Led by Murray State, NCAA tournament's lower-seeded teams make their presence feltBy Michael Wilbon
Friday, March 19, 2010; D05
http://www.washingtonpost.com/wp-dyn/content/article/2010/03/18/AR2010031805084.html?hpid=artslotSAN JOSE Danero Thomas was about 10 feet away from me Thursday afternoon when he left his feet with two seconds left and fired a foul line-extended jump shot. He was so close I could have reached over the press table and grabbed him. What I really wanted to do, after his shot fell good as the buzzer sounded, was hug him. Don't get me wrong; I have nothing against Vanderbilt, except it entered the Big Dance as a No. 4 seed and was playing a No. 13 seed, Murray State. And the NCAA tournament is at its best when the peasants threaten to crash the palace gates on Day 1.
Before lunchtime was over out here on the sane coast, a theme had developed.
The lower-seeded teams would have to be reckoned with. Names, conferences and reputations meant nothing; performance meant everything.
Georgetown, third seed in Group of Death otherwise known as the Midwest Region and member of the allegedly superior Big East, was shown the door by 14th-seeded Ohio University. Not Ohio State, but Ohio U. of the Mid-American Conference. Turns out the Hoyas were, once again, who we feared they were.
Notre Dame, the No. 6 seed in the South Region and one the darlings of the Big East, got kicked in the teeth in New Orleans by 11th-seeded Old Dominion of the Colonial Athletic Association, better known as George Mason's conference.
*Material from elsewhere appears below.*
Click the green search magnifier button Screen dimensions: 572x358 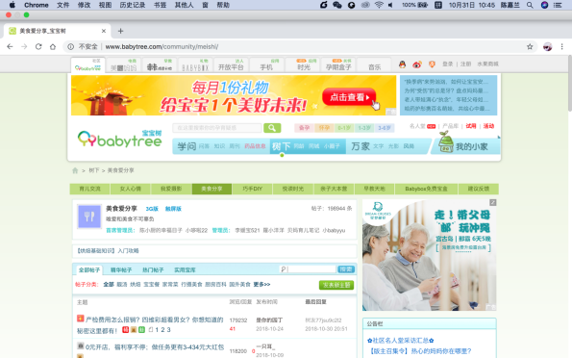(x=272, y=128)
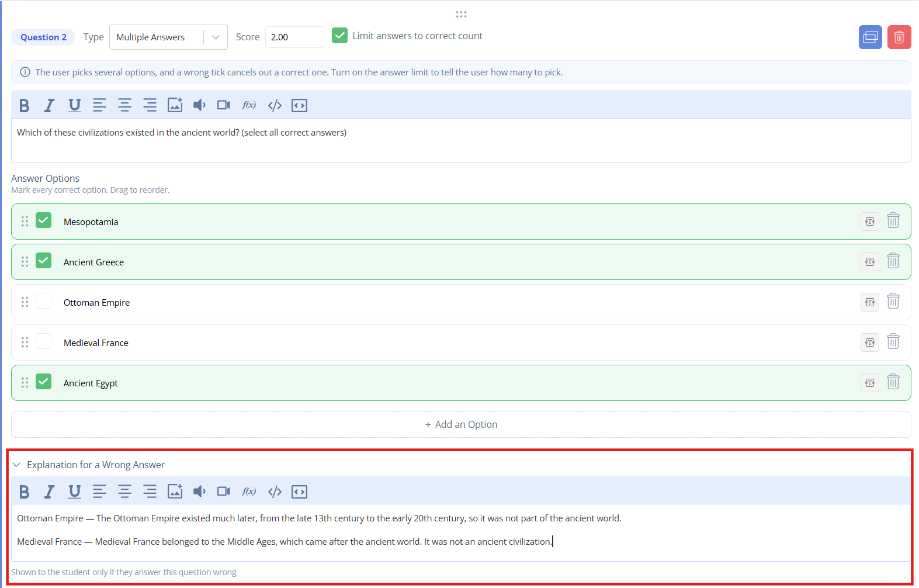Delete the Ottoman Empire option
Image resolution: width=919 pixels, height=588 pixels.
coord(893,302)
It's the second time ODU thumped a blue blood this season. The Monarchs took out Georgetown at McDonough Arena in December, but knocking Notre Dame from the tournament was some way to start the morning.
Richmond, seeded seventh in Providence, R.I., and a team gaining a following among hoops junkies who think they're really smart, was dumped by 10th-seeded Saint Mary's, which entered the tournament to no fanfare despite upsetting Gonzaga in a conference final.
Vanderbilt, the No. 4 seed in the West Region and member of the often overrated Southeastern Conference, was stunned by a Murray State team whose players' average age is higher than that of the Cleveland Cavaliers. You think I'm joking?
Thomas, the kid who hit the game-winner at the buzzer for the Racers, is almost 24. No one-and-done guys here. The starters average 22 years of age.
They're old-school, too. Murray State plays defense and passes the ball maddeningly yet unselfishly until somebody is open. It didn't look as if the Racers were going to get off a shot on the final possession, down one, when Thomas finally took the jumper. Luckily, it was so loud at HP Pavilion, I doubt anybody could hear me at press row screaming, "Shoot the damn ball, kid!"
I'm sorry; I know I'm not supposed to cheer. But how can you not root, root, root for the underdog?
And on the very first day, a No. 3 (Georgetown), a No. 4 (Vanderbilt) two No. 6s (Notre Dame and Marquette) and a No. 7 (Richmond) were eliminated by lower seeds. So of the first 12 games to be completed, six were won by the lower-seeded team, including ninth-seeded Northern Iowa's victory over No. 8 UNLV, which hardly counts as anybody's upset. What has to be counted and accounted for is a dog performance by the Big East, which could not possibly have stunk it up any more than it did.
Villanova, seeded second in the South despite losing five of seven to end the season and another one of the Big East monsters, should be out already, compliments of 15th-seeded Robert Morris. The Wildcats had to play their brains out just to get the game to overtime. Baylor, a No. 3 seed in the South and a team I have in my Final Four, trailed Sam Houston State at halftime and won by just nine.
Okay, a couple of high seeds took care of business just the way their coaches and the tournament selection committee expected: Kansas State, which won by 20, and Butler, which ran its nation's longest winning streak to 21 games by throttling UTEP.
For weeks, as it became evident that there simply wouldn't be much separation between the top 10 teams and the next, oh, 20 or so, the possibility of a tournament filled with early upsets became apparent. Even the word "upsets" might not be appropriate because you couldn't really watch Vanderbilt-Murray State and at any point of the game think that the Commodores were superior in any meaningful way. Same with Notre Dame and Old Dominion.
But what happens is we tend to god-up all the big-conference teams, even in years when some of them are down, as the ACC and Pacific-10 were this season. The early question, as the evening games were set to tip off and as some of the big guns scheduled to play Friday put the finishing touches on their final pre-tournament practices, was whether the warning shots fired Thursday were enough to put them on red alert, or whether they're actually good enough to hold off the emboldened upstarts that now sniff a bit of vulnerability.